In LL(k), the parser maintains information about a top-down, left-to-right parse that traces out a leftmost derivation. The parser works by repeatedly looking at the current nonterminal symbol, then inspecting the next k tokens of the input stream to determine which production should be used. As a result, if you have an LL(0) parser, the parser would have to predict which production to use based purely on the current nonterminal. This is only possible if each nonterminal has just one production associated with it, which means that the grammar either produces exactly one string or no strings at all (by going into a loop). Therefore, while it is mathematically well-defined, LL(0) parsing is never used in practice.

In LR(k), the parser works bottom-up. It maintains a stack of symbols, along with a current "state," and then continuously decides whether to perform a shift (pushing another symbol on top of the stack) or a reduce (popping some number of symbols from the stack and applying a production in reverse). One key difference between an LL(k) and LR(k) parser is how the LR(k) parser decides which action to perform. In the LR(k) parser, the decision of what to do next s based on both the next k tokens of lookahead and on the current state of the parser. As a result, an LR(0) parser can still make somewhat intelligent decisions about which action to perform even if it can't see any lookahead tokens, because the parser's current state can encode a huge amount of information about where in a production the parser is and what it can realistically expect to see as the next tokens of input (even if the parser can't directly look at those tokens).

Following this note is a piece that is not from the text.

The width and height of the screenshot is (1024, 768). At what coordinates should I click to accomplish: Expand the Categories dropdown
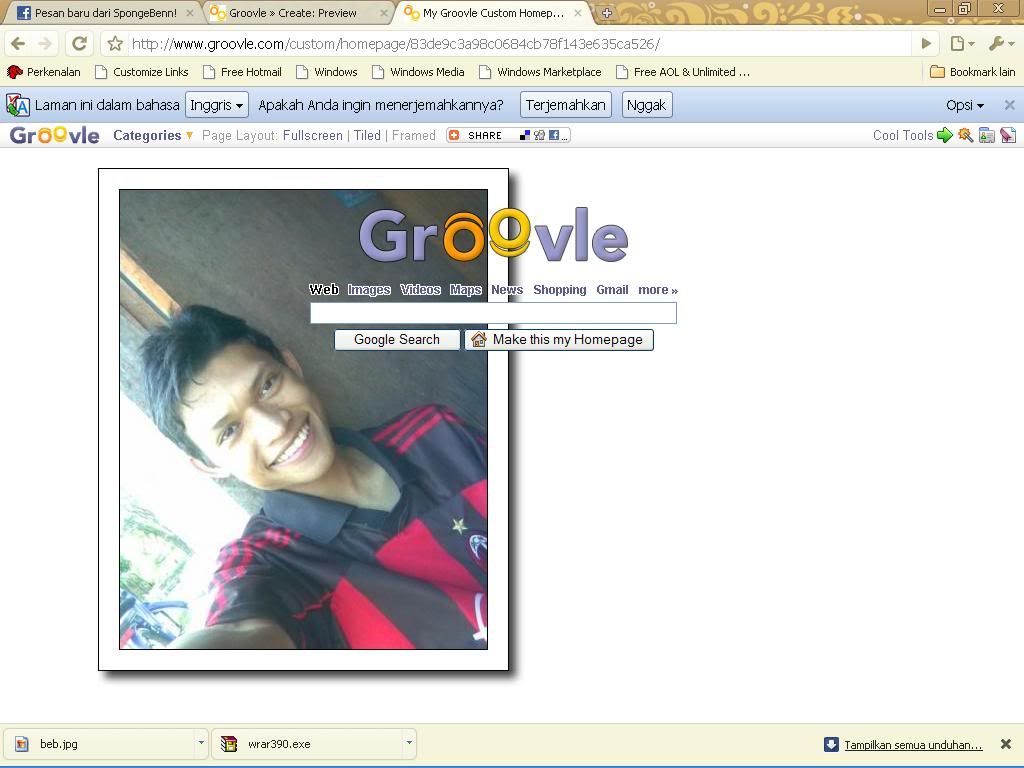point(153,135)
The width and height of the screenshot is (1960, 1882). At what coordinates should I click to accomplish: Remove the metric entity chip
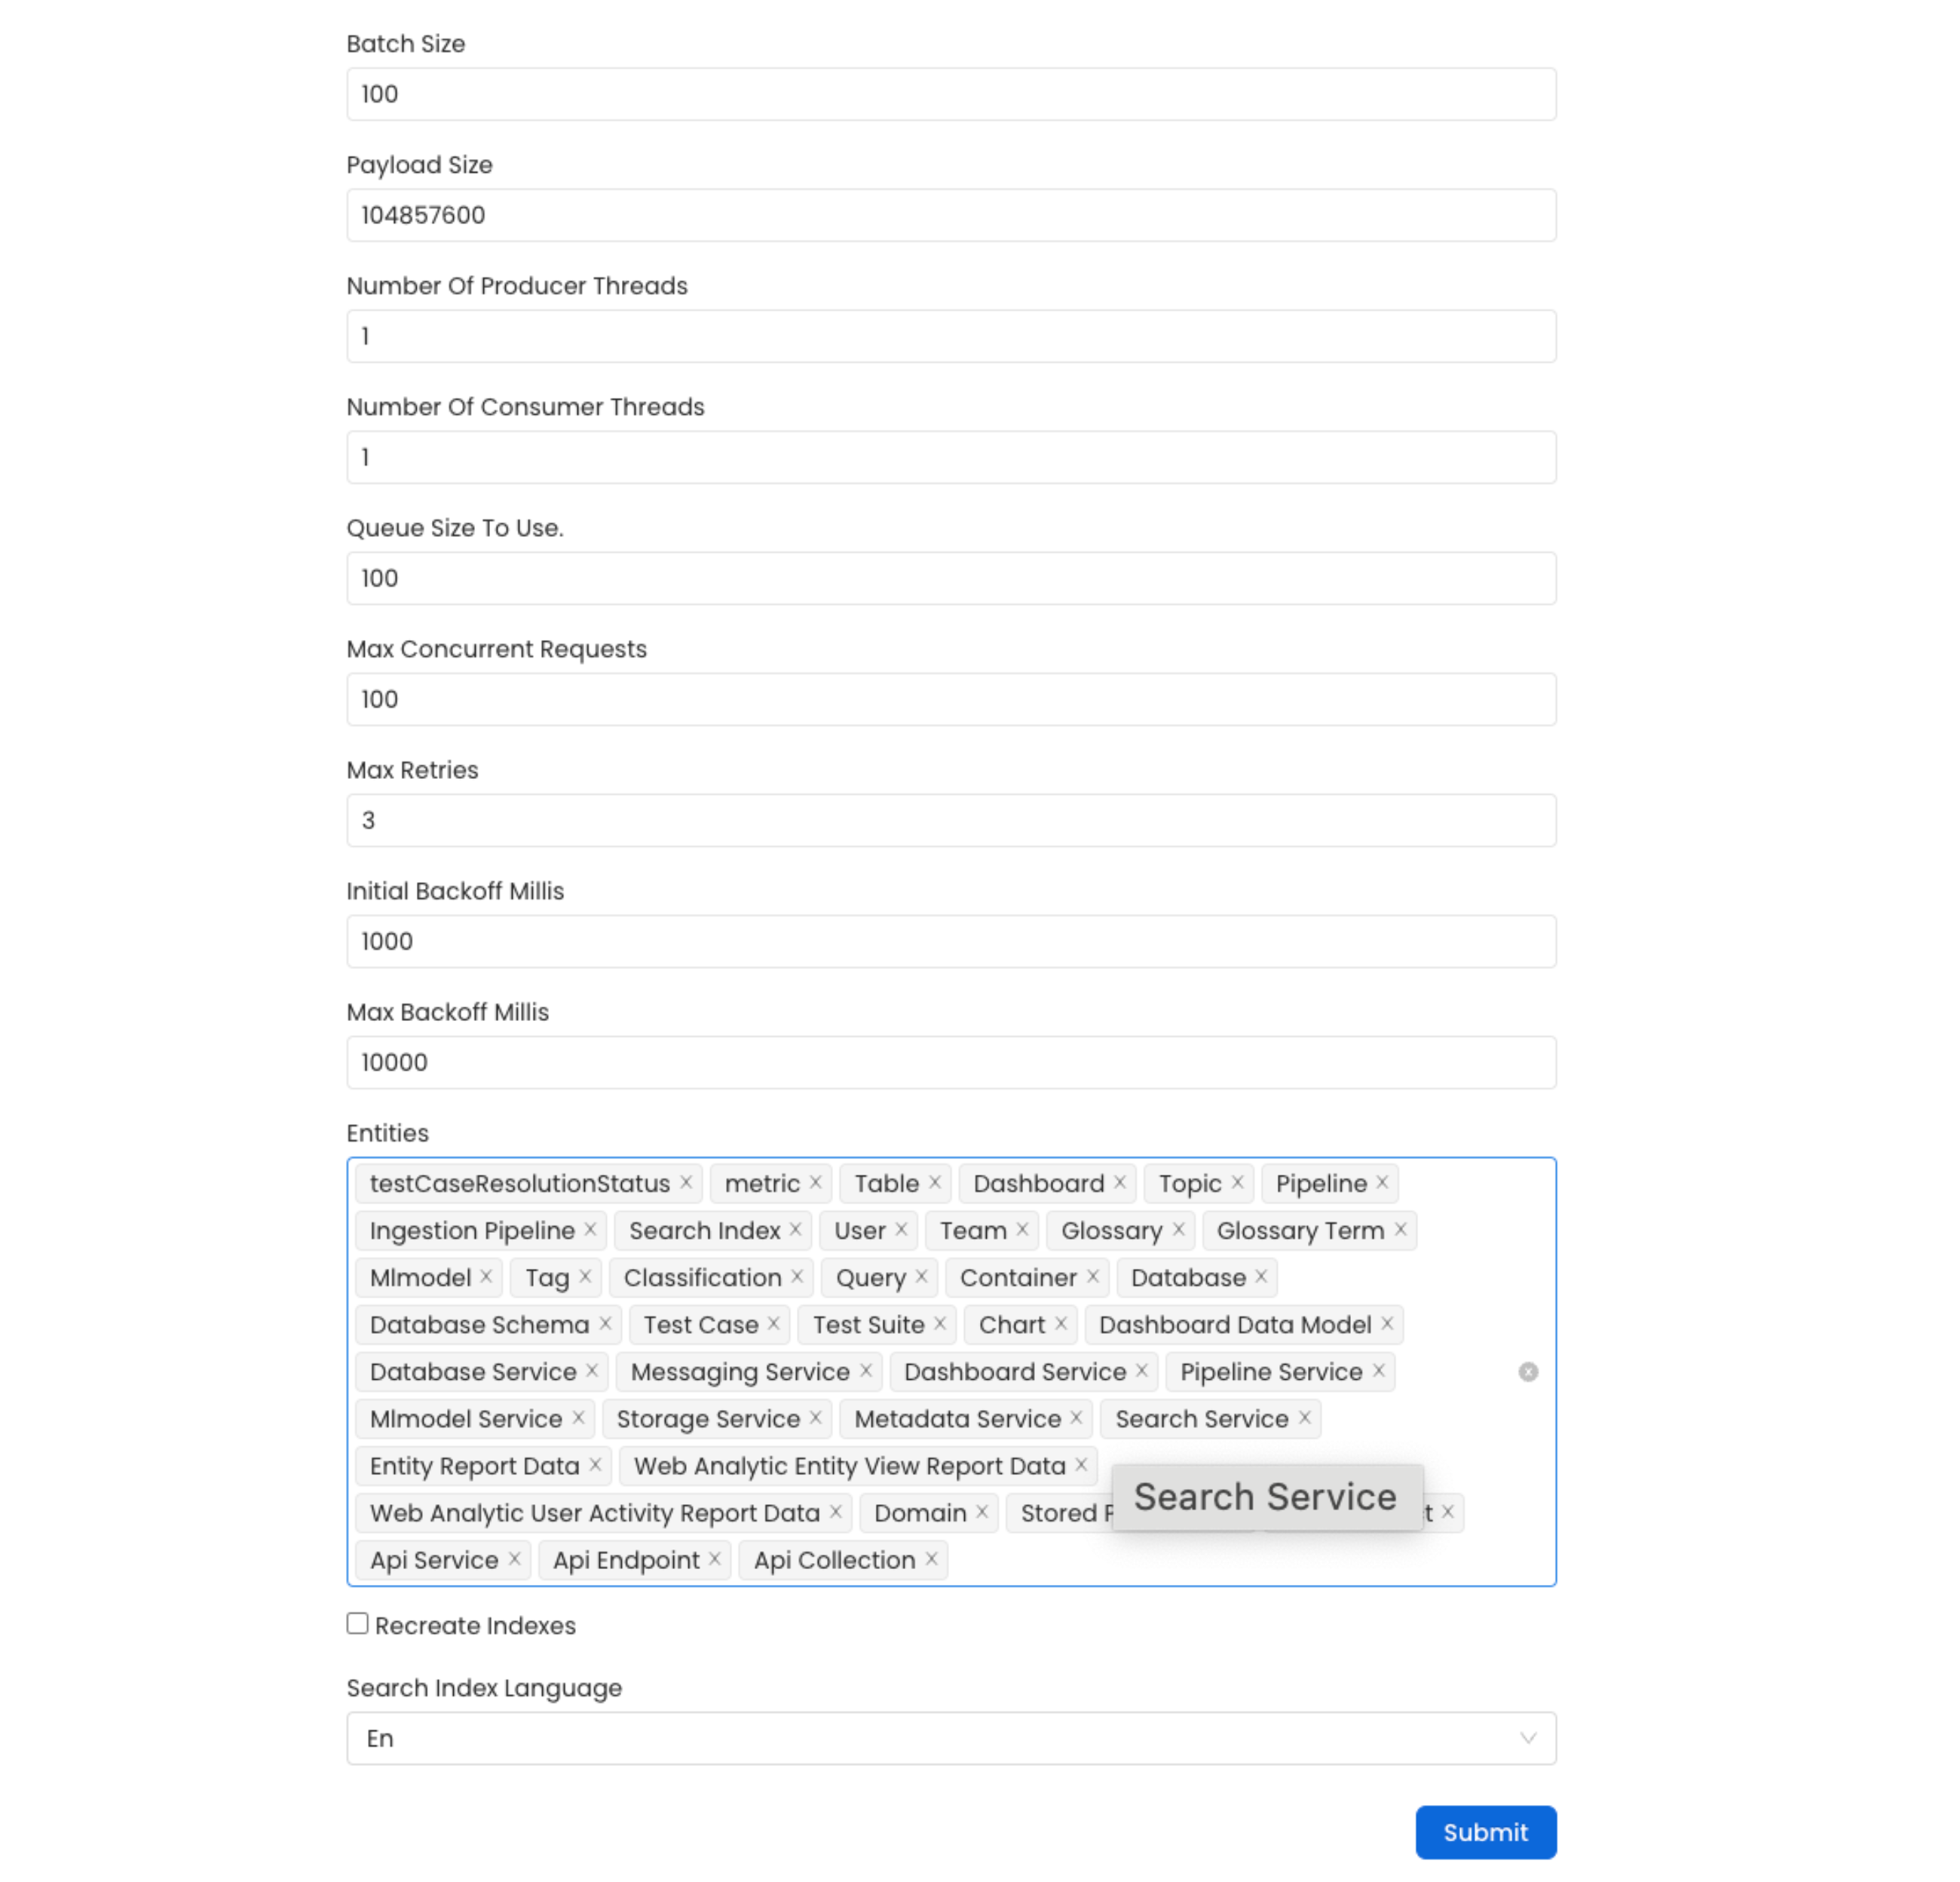pyautogui.click(x=814, y=1183)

In short, LL(0) is extremely weak because the parser has to purely base its decision on the current nonterminal, meaning that it can't take one of many different actions based on which production might be used. An LR(0) parser is decently powerful because the parser bases its choice on its internal state, which is usually sufficiently detailed to let the parser make informed decisions about what to do next.

There is one other reason LL(0) is weak while LR(0) is reasonably powerful. In an LL(0) parser, the parser has to immediately decide which productions ought to be performed, which means that the parser has to guess productions completely blindly. In an LR(0) parser, the parser can shift multiple symbols before deciding that it is time to reduce. Consequently, the parser, without any lookahead, can defer making its decision about which reduction to use until after it has seen enough tokens of input to get a sense for the structure of the string. This is a special case of the more general fact that any LL(k) grammar is automatically LR(k).

Hope this helps!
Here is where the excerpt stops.